履歴書の職歴に書く退職理由・転職理由の書き方【一身上の都合以外】
では、「一身上の都合」以外のケースによる退職理由の書き方をご紹介いたします。
それぞれの理由に当てはまる「定型文」を掴みましょう。
「会社都合により退職」と記載する場合
倒産や人員整理による退職・転職は会社都合のものです。退職年月とともに「会社都合により退職」と記載しましょう。
「会社都合による退職」に該当するのは以下の場合になります。
- 1.倒産・大量リストラが原因で離職したとき
2.解雇(自己の責めに帰すべき重大な理由による解雇を除く)により」離職したとき
3.勤務場所や時間、賃金・職種などが労働契約締結時に明示されたものと著しく違っていたことが原因で離職したとき
4.賃金が大幅に減らされた、または未払いが続いたことが原因で離職したとき
5.職場の上司・同僚等からいじめや嫌がらせを受けたことが原因で離職したとき
6.会社から退職するよう促されたことにより離職したとき(この場合、早期退職優遇制度等に応募して離職した場合は含まれない)
7.期間の定めのある労働契約が更新され、3年以上引き続き雇用されたときや期間の定めのある労働契約を締結したときに当該契約が更新されることが明示された場合、当該労働契約が更新されないこととなったことにより離職したとき
「契約期間満了につき退職」と記載する場合
契約社員や派遣社員など、期間の定めがある労働契約を結んで働いていたときです。
この場合、退職年月とともに「契約期間満了につき退職」と記載しましょう。
注意することとして、契約期間よりも前に自ら退職を申し出たときには、「自己都合退職」と同じです。この場合は「一身上の都合により退職」と記載してください。
採用担当者が転職(退職)理由から見ているポイント
ここからは、採用担当者が転職、退職理由から見ているポイントについて解説します。
志望動機との整合性
転職理由と志望動機に整合性がなければ、採用担当者は納得しません。
例えば、「現職でプログラミング学習を進め、今の会社ではスキルアップできる部署がない。
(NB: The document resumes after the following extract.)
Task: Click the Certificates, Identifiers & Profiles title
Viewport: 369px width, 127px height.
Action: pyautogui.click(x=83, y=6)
そのため、より難易度の高いプログラミングを必要とするサービスを展開している企業へ転職をしたい」という志望動機なら納得感が大きいです。
しかし、現職で単に休暇体制に不満を持って転職を検討している場合には、休暇体制が整っているという理由を志望動機には使いづらいでしょう。
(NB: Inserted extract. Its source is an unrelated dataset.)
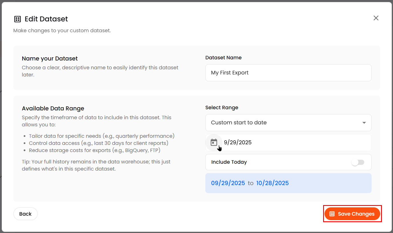Click the Available Data Range heading
The image size is (393, 233).
tap(53, 108)
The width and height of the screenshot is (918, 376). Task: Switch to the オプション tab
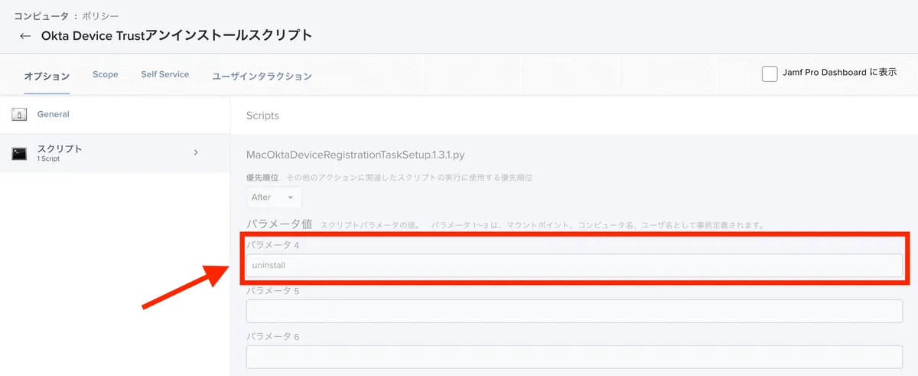(47, 76)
そうすると「御社の理念に共感して」など抽象的な志望動機になる傾向にあります。
抽象的な志望動機だと、応募者のモチベーションを正しく受け取ることができず、「それなら当社ではなくでもいいのでは」と判断されます。
応募者は「前職での不満は職場の環境が悪かったから。転職して環境を変えれば不満は解決できる」と思って志望しがちです。
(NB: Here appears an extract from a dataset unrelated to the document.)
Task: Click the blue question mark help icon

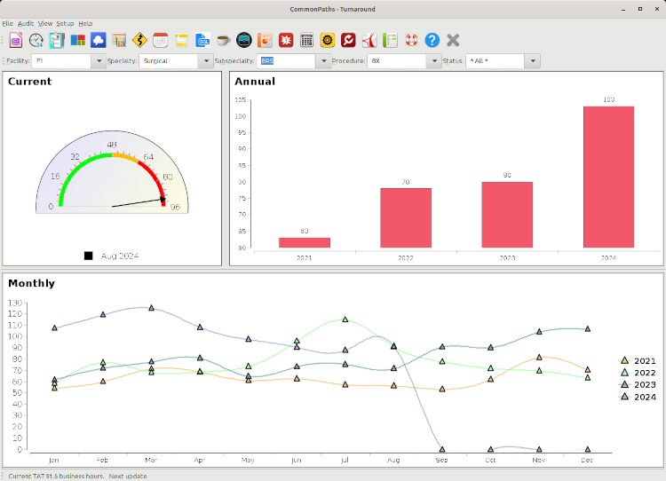Action: pos(432,40)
本当に解決するかどうかは、実際に入社しないと分かりません。
何人もの応募者をみている面接官は、応募者の嘘や誤魔化そうとしている態度を見抜きます。志望動機との一貫性は丁寧に考えましょう。
転職理由と志望動機の整合性だけではなく、「その企業でなければならない理由」を深堀りすることが必要です。
\面接で嘘をつくとどうなる?/
応募者の将来性
応募者の将来性の有無を判断しています。
退職理由や転職理由が明確で、強い志望動機があり、明確に言語化できる段階まで到達している人は、会社にとって利益になるだろうと考えるのです。
深堀りによって最終面接の対策にもつながってきますので、一度考えることをおすすめします。
短期間での離職リスクがないかどうか
採用担当者は、応募者の退職のきっかけとなる事柄を把握することで、短期間で離職をするリスクがないかどうかも確認しています。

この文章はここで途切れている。